> **Your goal**: Can you rewrite the lines starting at the one containing "Click the double-headed arrow beside Editor" and ending at the one containing "487). click(x=287, y=253)" as a Markdown table with the columns Row and Line, leaving out blank lines?

(Items from a pointing dataset)
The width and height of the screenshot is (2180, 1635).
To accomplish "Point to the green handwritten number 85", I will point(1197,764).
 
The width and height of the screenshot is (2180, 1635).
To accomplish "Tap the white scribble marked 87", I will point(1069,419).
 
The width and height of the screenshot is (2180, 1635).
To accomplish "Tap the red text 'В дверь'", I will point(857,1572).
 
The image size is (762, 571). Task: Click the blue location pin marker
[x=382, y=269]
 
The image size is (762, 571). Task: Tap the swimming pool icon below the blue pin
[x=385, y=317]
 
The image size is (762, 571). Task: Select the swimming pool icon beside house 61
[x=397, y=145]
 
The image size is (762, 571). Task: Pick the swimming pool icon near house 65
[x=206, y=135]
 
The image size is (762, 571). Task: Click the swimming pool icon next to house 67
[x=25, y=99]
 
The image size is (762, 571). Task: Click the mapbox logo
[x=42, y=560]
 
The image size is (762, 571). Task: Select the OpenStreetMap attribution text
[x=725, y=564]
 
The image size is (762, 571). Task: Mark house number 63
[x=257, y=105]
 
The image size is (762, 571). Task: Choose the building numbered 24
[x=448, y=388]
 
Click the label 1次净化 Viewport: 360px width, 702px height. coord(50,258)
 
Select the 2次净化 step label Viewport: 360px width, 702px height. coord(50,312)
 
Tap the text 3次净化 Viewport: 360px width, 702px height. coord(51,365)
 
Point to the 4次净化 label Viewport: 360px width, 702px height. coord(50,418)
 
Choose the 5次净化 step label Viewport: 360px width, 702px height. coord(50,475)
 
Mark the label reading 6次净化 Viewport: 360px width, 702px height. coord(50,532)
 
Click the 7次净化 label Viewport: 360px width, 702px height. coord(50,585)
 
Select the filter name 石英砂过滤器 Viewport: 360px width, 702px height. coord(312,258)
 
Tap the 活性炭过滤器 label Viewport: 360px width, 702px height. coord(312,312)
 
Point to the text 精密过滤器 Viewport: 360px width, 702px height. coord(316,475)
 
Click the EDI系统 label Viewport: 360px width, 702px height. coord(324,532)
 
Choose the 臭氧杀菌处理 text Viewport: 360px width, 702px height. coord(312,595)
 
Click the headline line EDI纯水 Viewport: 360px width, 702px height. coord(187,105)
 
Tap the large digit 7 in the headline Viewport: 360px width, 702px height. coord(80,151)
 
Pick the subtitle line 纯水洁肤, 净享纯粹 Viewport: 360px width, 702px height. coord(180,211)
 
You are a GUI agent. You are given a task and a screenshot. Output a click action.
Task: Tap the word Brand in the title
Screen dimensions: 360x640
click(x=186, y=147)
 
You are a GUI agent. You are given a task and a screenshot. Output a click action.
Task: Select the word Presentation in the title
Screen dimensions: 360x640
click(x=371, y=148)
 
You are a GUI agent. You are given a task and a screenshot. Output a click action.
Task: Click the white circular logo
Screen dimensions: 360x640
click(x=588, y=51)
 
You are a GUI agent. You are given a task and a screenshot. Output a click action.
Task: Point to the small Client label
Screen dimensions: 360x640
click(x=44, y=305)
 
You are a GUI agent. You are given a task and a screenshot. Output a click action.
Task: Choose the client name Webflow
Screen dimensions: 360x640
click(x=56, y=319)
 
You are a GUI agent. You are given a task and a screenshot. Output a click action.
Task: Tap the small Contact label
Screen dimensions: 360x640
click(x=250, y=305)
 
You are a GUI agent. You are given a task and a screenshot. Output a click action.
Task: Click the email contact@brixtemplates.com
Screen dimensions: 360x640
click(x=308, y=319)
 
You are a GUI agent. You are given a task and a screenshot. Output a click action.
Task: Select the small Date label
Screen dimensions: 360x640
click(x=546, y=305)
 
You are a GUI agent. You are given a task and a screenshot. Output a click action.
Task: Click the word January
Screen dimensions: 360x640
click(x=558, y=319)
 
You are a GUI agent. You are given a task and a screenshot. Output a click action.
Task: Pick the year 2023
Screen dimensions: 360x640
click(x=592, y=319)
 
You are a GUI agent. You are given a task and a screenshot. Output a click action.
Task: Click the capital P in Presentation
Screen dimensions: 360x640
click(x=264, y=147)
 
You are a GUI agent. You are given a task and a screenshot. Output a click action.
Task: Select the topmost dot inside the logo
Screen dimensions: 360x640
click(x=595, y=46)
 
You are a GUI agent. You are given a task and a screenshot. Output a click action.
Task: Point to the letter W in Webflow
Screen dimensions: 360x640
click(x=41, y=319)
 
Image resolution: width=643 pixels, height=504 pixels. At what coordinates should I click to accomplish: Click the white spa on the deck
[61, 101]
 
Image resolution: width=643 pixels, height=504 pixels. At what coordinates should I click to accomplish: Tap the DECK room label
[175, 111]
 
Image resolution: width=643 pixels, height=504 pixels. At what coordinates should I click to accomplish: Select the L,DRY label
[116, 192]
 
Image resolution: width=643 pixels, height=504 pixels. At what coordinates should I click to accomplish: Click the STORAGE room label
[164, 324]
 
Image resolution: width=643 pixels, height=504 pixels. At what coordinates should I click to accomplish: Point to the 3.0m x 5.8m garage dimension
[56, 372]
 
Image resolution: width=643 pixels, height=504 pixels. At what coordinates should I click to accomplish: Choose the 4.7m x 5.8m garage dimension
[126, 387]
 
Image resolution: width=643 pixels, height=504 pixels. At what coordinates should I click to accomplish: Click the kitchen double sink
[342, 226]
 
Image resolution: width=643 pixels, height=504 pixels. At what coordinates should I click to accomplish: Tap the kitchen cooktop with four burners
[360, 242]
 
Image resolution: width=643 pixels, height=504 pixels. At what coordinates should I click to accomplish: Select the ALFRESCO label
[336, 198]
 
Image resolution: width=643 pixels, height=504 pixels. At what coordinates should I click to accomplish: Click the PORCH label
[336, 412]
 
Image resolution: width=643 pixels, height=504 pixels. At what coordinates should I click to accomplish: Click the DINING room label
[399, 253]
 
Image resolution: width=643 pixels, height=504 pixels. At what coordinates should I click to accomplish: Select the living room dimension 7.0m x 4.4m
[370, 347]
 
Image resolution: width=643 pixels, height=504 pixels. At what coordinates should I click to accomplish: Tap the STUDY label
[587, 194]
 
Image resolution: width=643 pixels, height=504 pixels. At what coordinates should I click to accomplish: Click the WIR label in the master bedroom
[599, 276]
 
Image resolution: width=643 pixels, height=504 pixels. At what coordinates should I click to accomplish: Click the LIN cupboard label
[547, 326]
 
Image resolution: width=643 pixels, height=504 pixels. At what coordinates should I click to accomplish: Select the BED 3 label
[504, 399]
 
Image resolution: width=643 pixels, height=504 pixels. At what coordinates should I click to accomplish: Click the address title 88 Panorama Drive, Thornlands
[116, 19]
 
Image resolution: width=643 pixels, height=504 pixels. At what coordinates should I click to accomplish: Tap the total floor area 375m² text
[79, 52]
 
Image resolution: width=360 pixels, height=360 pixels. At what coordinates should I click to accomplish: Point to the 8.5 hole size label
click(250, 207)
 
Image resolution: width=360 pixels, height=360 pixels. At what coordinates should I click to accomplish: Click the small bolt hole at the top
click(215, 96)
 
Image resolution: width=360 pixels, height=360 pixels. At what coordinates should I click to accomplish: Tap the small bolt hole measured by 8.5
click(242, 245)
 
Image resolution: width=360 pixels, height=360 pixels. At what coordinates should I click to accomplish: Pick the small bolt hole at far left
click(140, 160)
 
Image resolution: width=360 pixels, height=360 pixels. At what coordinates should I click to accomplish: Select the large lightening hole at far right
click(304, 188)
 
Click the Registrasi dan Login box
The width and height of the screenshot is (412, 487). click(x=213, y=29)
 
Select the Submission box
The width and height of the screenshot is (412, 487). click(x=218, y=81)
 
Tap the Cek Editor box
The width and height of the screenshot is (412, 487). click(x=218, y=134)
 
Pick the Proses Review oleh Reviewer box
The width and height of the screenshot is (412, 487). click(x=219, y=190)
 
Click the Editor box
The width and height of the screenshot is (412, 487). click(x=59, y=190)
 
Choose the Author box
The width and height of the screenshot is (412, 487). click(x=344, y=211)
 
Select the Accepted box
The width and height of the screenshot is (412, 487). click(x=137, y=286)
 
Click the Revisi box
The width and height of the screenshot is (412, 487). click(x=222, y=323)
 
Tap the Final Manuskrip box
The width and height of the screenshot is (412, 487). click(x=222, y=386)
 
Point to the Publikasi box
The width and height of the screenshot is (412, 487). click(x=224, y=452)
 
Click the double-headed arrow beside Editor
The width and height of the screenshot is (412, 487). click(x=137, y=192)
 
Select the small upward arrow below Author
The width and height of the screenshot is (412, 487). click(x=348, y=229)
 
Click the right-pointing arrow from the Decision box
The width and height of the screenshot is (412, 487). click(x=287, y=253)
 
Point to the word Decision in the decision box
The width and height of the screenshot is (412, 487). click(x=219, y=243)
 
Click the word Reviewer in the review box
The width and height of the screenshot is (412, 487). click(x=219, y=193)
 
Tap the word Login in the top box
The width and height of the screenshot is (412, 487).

> **Result of this task**:
| Row | Line |
|---|---|
| 1 | Click the double-headed arrow beside Editor |
| 2 | The width and height of the screenshot is (412, 487). click(x=137, y=192) |
| 3 | Select the small upward arrow below Author |
| 4 | The width and height of the screenshot is (412, 487). click(x=348, y=229) |
| 5 | Click the right-pointing arrow from the Decision box |
| 6 | The width and height of the screenshot is (412, 487). click(x=287, y=253) |